Performance issue while picking filter from Top 5 vs. by hand

Hi all,

I have a question about how kibana creates it's filters and performs searches on elastic.

If I pick a filter criteria from the Top5 selection in the discovery view (last 15 minutes), the search kibana (and elastic) performs is really quick and without any performance impact on my cluster.

If I create the same filter by hand (Add filter -> user.name (ECS base schema) is "xyz") the search doesn't finish within 30 seconds, times out in Kibana and sends my elastics nodes to 100% CPU load for a couple of minutes. I already checked what's happening on ES side via hot_threads and all nodes are eating up the resources for search-threads.

So, what is the difference between selecting a filter from the Top5 selection vs. creating it by hand? It doesn't matter whether I select only five minutes timeframe for this search or a full day. If there shouldn't be a difference, can someone point me in the right direction to analyse this further?

Some background info for the data in my index: Currently I ingest logs from our global company wide proxy soultion with roughly 150mio documents per day in a daily index. The data is normalized to the Elastic Common Schema. The number of different terms for user.name should be somewhere between 40k-50k.

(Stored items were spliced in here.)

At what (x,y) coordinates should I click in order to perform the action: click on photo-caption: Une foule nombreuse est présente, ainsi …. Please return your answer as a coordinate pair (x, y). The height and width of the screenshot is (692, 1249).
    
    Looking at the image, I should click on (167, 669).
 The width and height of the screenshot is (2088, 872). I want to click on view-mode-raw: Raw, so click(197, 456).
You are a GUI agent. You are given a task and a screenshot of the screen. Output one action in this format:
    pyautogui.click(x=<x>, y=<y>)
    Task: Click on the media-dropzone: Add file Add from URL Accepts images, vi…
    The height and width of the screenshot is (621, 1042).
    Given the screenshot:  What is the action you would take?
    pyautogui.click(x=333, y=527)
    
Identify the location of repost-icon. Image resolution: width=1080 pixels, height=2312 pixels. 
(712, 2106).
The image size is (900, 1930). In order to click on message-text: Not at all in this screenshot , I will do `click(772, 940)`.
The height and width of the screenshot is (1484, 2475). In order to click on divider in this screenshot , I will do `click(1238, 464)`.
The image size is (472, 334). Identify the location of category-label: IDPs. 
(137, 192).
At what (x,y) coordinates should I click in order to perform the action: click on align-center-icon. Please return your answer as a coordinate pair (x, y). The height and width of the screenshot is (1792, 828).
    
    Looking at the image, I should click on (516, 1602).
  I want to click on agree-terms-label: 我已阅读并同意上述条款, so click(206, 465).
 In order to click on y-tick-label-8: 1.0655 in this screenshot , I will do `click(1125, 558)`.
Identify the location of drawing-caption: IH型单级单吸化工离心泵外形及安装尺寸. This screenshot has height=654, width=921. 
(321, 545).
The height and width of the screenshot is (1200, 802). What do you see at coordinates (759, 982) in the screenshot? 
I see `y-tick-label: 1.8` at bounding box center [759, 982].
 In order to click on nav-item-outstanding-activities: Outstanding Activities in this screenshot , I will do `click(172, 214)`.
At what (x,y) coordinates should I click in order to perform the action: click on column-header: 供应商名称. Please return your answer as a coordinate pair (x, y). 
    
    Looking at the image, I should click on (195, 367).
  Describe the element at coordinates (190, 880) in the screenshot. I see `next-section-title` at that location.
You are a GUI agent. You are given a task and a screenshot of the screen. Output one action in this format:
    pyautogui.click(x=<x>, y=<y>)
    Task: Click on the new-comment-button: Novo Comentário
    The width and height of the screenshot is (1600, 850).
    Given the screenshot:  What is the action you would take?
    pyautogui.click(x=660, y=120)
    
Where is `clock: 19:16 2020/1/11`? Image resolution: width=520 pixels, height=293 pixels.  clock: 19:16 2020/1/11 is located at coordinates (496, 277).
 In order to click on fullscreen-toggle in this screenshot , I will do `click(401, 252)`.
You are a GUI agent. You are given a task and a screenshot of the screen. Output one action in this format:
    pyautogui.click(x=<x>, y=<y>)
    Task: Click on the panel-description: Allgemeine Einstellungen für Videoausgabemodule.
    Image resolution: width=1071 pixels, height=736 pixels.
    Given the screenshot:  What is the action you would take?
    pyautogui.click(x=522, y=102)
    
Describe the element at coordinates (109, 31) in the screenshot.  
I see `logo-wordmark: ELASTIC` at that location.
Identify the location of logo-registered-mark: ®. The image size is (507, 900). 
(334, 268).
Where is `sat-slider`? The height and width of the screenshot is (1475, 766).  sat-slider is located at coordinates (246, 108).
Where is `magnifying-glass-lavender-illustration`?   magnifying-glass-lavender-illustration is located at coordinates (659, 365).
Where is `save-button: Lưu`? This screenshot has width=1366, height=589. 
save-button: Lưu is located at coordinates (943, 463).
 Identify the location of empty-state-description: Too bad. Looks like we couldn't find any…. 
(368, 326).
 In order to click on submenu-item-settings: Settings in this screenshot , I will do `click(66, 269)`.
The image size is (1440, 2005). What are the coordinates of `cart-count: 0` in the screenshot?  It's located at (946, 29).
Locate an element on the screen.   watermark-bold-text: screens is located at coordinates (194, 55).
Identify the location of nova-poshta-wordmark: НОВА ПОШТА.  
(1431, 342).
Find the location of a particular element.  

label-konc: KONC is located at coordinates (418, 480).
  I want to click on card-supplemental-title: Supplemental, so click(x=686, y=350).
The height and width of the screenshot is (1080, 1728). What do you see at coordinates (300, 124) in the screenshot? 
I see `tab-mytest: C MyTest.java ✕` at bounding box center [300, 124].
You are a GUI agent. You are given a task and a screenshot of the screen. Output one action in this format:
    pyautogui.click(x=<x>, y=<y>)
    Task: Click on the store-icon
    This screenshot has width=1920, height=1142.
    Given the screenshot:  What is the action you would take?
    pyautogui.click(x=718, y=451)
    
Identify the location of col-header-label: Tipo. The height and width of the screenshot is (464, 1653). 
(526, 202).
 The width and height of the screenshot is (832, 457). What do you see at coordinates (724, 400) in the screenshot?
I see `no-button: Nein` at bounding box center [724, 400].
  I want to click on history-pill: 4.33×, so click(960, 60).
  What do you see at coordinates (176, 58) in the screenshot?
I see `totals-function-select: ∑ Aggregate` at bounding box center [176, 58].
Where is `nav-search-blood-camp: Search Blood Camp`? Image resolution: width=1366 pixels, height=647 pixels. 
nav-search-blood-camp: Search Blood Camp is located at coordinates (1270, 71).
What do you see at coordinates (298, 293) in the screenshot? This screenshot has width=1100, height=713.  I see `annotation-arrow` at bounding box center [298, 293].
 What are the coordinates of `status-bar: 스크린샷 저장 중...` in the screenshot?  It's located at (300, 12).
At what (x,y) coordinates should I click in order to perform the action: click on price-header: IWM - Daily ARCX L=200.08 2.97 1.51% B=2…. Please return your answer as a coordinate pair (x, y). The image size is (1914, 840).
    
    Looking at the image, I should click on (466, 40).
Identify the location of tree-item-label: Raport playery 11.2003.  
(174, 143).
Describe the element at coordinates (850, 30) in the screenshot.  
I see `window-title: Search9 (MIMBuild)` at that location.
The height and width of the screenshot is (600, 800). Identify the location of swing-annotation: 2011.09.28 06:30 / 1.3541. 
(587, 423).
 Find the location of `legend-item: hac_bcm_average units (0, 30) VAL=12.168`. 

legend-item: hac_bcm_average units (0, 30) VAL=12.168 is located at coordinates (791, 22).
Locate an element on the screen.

Furthermore, although probably more of an elastic related question, any suggestions how to optimize here? Would it potentially make sense to sort the data in my index by timestamp. Since everything in there will be logs from different sources, it is very likely almost every query will be focused on data from the last x minutes to days.

Best regards,
Sebastian

Forgot to mention: The whole ELK stack is currently on version 7.2.

The simple part of this question is how Kibana handles Discover. Discover is loading individual documents by recency, by default 500 per page. So when you see the Top 5 values in Discover, it is based on the sample you have loaded so far. The default Discover query sorts by the document creation time which is fast by default. When you add a filter, it is changing from a "match all documents" query to a filtered search query, and because that requires looking at more documents before returning, it might be slower or hitting resource limits.

I'm not an expert on Elasticsearch tuning, but I can point to our general recommendations:

https://www.elastic.co/guide/en/elasticsearch/reference/current/general-recommendations.html
https://www.elastic.co/guide/en/elasticsearch/reference/current/tune-for-search-speed.html

Also for time series data, you may want to consider using some kind of lifecycle policies for your indices to free up resources for newer data: https://www.elastic.co/guide/en/elasticsearch/reference/current/index-lifecycle-management.html

I'm sorry this is so general, if you want more specific performance advice you may need to identify what kind of bottlenecks you are seeing.

Thanks for your help. Didn't think about the Top5 being based on the last 500 and therefore easy to calculate.

In the meantime I found the culprit for sending my cluster into high load. The suggested values in the filter editor. Those are build from all values in all indices (regardles how old) and therefore obviously take a lot of time to generate. There was already a similar topic here in the forum:

I disabled the suggested values feature in Kibana and now I can enter search terms without creating the high load situation.

I'm already using a lifecycle policy but since I want to have 90 days of data queriable that's already quite a lot of data.